Hahn Peter ist der größte Schreihals in Waldesruh
Einmal im Jahr suchen die Mitglieder des Kleintierzuchtverein D545 Berlin-Mahlsdorf-Waldesruh den lautesten Hahn aus ihren Reihen. Dabei steht die Ausdauer im Vordergrund, nicht der kurze Schrei.
Normalerweise treffen sich die Mitglieder immer an Pfingstsonntag zum Hahnenwettstreit in Waldesruh. „Wegen Corona ging es ja nicht. Dann mussten wir es jetzt eben nachholen“, erklärt die Vereinsvorsitzende Angela Altmann. Einst waren es 35 Mitglieder, jetzt hat der Kleintierzüchterverein nur noch sieben. Der Nachwuchs fehlt komplett, während die anderen Mitglieder immer älter werden, bedauert die Chefin.

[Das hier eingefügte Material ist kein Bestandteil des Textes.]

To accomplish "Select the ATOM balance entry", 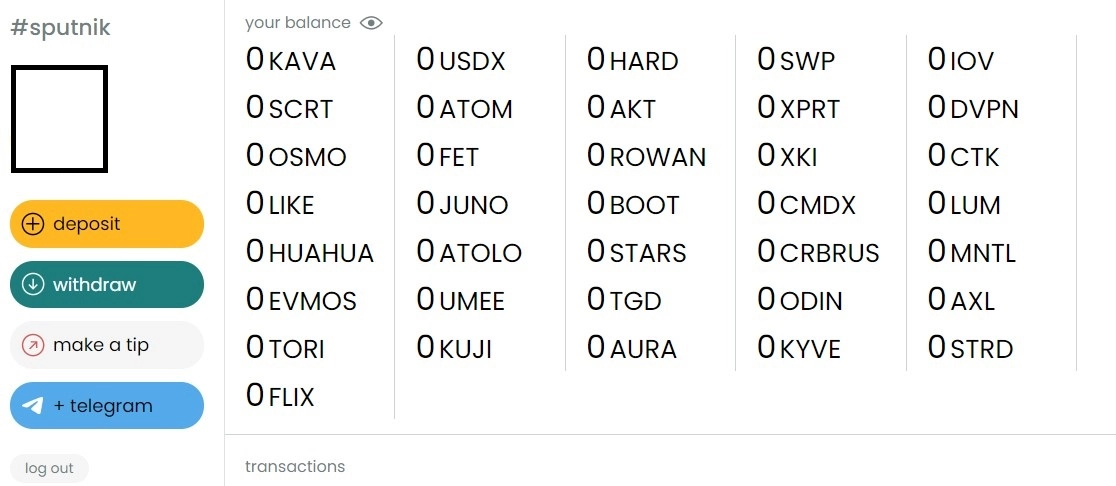I will pyautogui.click(x=464, y=107).
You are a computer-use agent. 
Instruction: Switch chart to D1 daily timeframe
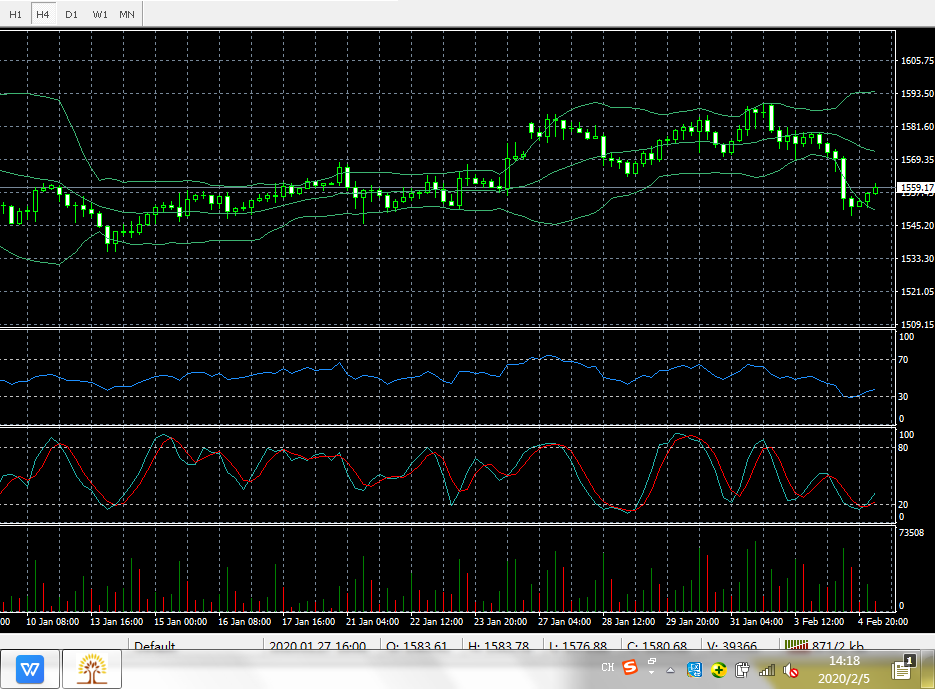click(x=71, y=14)
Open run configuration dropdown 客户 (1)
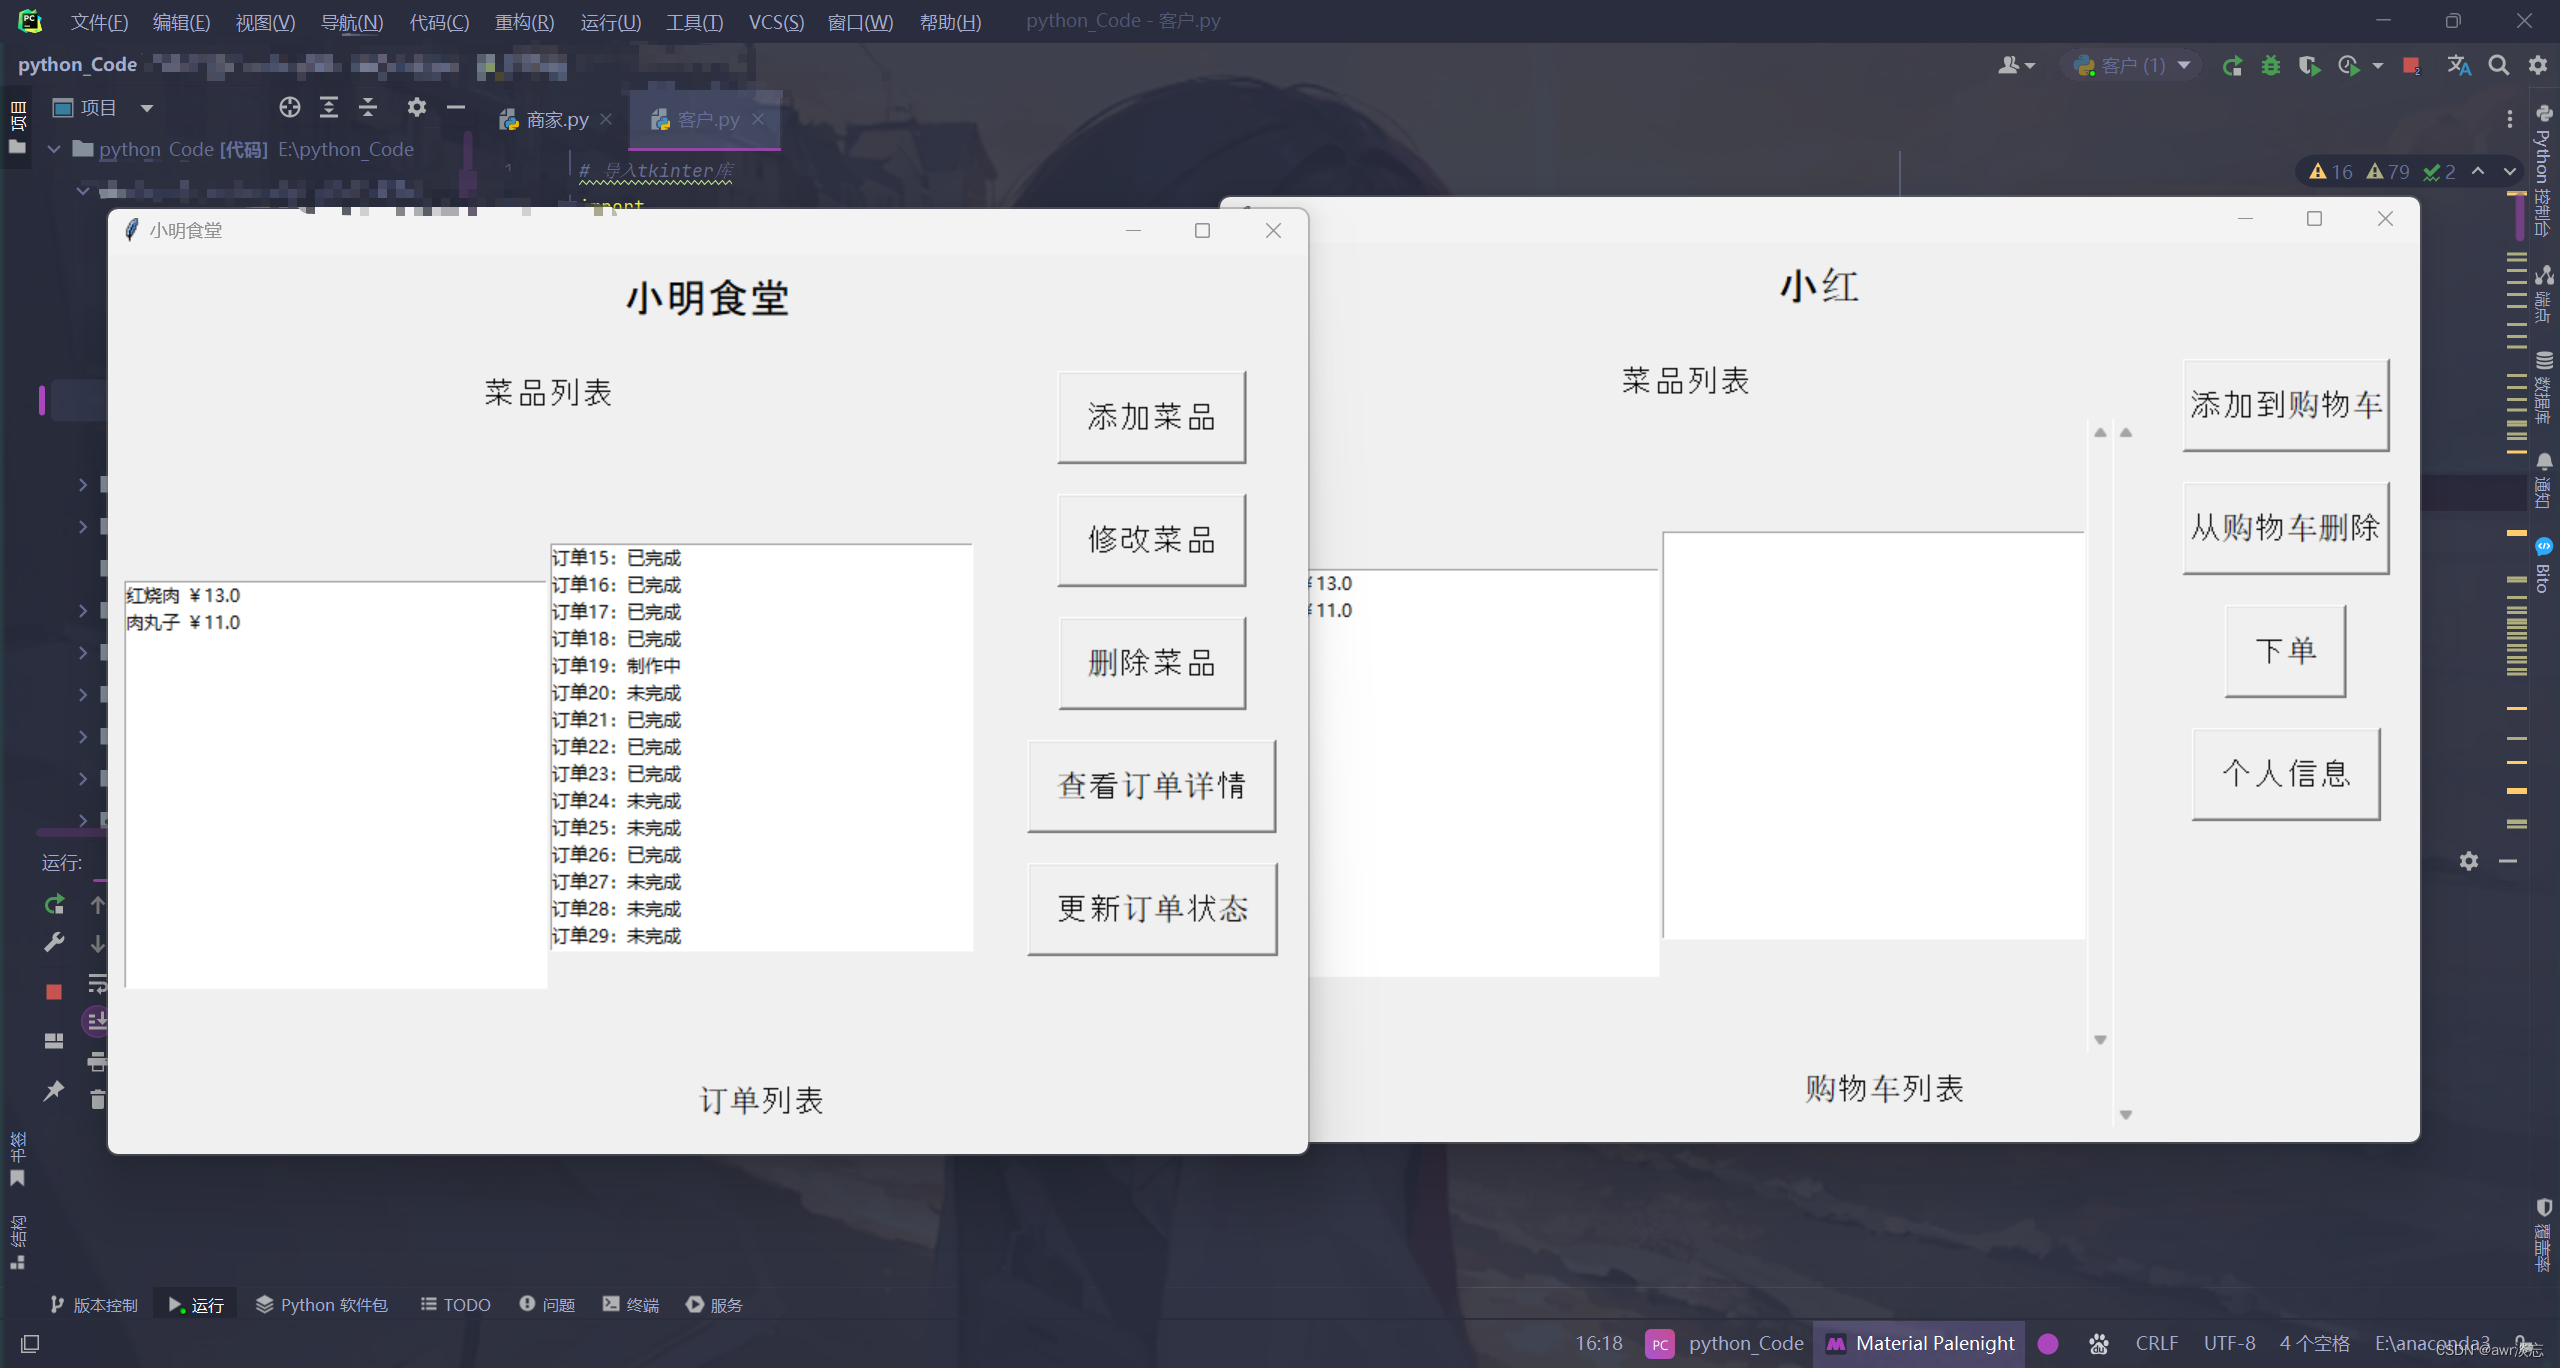The width and height of the screenshot is (2560, 1368). [x=2130, y=65]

Sechs Hähne stellten sich der Jury, einer war vorher ausgebüxt. So konnte Herbert Kayser nur ein Exemplar beim Wettstreit anmelden. Dazu kamen zwei Hähne der Vereinsvorsitzenden und der haushohe Favorit Heinrich. „Der hat in den letzten Jahren immer gewonnen“, klärt Kampfrichter Manfred Rother auf. Er selbst hat kein Getier, deshalb wurde er als unparteiisch genug für diesen Posten gehalten. Ihm zur Seite stand Mike Schmidt im Zwei-Mann-Richter-Team.
Heinrich ist schon ein betagter Hahn. „Zehn Jahre ist er, ein stolzes Alter“, sagt sein Besitzer Werner Desens. Da kann das Federvieh jedoch nicht mit seinem Besitzer Mithalten. Der Berliner, der direkt an der Grenze zu Waldesruh wohnt, ist 93 Jahre alt und dafür topfit. „Manchmal zwingt es aber doch schon in den Knochen“, gibt er leise zu. Trainiert hat er mit seinem Heinrich für den Hahnenwettstreit nicht: „Da kann man nichts weiter machen als abwarten.“
Alle machten sich mittlerweile schon Sorgen, wo Waltraud Musy bleibt. Die Neuenhagenerin war mit zwei Hähnen einer Zwergrasse angekündigt worden. Noch rechtzeitig traf sie mit den Teilnehmern Fridolin und Peter ein, bevor der Wettstreit startete.
Nachdem Manfred Rother das Signal gegeben hatte, hatten die sechs Hähne genau 30 Minuten Zeit, so oft wie möglich zu krähen. „Das muss schon als Krähen wahrnehmbar sein, kein gockeln oder andere Geräusche kommen in die Wertung“, erklärte er. Genau vor den Käfigen nahmen er und sein Kollege auf einer Bank Platz. Wer beobachte eigentlich wen? Da mussten die beiden Richter lachen: „Das ist die Frage“, sagt Mike Schmidt.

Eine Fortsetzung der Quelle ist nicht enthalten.